[Stored data]
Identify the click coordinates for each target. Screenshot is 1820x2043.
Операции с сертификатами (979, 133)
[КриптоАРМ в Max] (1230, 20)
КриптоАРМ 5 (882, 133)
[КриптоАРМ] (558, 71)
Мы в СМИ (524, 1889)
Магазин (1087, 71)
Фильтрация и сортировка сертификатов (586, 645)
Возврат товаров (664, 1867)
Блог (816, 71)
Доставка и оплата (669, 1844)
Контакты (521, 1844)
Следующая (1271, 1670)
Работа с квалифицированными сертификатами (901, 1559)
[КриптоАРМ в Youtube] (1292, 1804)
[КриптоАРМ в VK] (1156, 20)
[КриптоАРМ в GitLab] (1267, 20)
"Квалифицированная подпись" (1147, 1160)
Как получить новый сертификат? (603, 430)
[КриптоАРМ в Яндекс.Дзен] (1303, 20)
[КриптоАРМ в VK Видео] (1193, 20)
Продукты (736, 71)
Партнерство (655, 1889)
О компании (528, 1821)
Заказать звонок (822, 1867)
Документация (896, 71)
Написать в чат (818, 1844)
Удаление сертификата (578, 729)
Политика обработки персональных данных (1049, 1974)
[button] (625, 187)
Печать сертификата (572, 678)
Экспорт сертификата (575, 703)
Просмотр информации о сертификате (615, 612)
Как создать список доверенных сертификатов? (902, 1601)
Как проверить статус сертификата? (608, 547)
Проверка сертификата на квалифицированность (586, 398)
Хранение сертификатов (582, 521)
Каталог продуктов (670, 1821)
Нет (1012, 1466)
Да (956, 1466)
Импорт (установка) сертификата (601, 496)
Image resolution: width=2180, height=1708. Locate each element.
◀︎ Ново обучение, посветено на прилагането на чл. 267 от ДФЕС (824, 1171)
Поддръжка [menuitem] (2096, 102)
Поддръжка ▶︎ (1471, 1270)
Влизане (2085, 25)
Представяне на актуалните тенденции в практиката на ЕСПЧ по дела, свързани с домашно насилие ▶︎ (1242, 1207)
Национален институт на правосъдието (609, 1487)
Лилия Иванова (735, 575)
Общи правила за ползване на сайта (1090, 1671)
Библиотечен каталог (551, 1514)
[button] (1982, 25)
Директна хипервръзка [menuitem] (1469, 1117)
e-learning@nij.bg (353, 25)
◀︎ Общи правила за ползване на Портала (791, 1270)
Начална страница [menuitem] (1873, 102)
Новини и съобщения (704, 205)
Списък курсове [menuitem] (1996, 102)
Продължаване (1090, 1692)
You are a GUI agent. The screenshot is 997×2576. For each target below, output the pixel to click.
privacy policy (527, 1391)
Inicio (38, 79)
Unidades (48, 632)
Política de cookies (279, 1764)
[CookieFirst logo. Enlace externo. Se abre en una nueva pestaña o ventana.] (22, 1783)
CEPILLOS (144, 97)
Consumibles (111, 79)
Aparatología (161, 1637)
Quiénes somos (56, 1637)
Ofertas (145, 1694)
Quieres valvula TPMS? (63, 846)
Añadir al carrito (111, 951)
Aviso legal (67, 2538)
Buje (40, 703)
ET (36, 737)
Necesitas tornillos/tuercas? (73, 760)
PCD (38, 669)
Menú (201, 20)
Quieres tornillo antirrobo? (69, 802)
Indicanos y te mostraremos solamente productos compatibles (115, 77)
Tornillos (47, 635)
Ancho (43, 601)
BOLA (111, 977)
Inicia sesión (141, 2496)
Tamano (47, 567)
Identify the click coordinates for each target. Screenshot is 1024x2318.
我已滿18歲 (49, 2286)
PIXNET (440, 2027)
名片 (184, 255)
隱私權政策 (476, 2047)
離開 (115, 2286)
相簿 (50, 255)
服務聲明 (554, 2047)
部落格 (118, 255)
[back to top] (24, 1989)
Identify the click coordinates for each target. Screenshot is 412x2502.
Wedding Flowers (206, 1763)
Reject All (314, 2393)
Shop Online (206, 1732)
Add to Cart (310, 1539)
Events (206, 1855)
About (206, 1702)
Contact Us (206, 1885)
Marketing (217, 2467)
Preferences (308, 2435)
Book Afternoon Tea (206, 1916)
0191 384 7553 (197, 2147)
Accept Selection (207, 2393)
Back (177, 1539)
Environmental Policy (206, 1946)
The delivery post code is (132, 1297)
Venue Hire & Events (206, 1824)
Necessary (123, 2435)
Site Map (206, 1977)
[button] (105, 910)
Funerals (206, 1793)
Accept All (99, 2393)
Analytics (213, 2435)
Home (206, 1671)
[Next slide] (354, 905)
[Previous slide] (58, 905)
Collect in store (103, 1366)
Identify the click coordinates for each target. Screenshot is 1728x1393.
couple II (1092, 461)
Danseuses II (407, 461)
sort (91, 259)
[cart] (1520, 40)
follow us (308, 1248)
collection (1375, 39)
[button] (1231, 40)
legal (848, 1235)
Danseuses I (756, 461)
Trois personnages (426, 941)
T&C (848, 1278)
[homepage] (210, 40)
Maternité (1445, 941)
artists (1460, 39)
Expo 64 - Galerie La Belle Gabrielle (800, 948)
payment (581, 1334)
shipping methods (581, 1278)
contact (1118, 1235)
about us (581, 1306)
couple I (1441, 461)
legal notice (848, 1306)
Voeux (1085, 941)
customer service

• **What the exercise asks**:
Search the data for the string "правила" and copy every line where it appears.

• **Exercise response**:
Общи правила за ползване на сайта (1090, 1671)
◀︎ Общи правила за ползване на Портала (791, 1270)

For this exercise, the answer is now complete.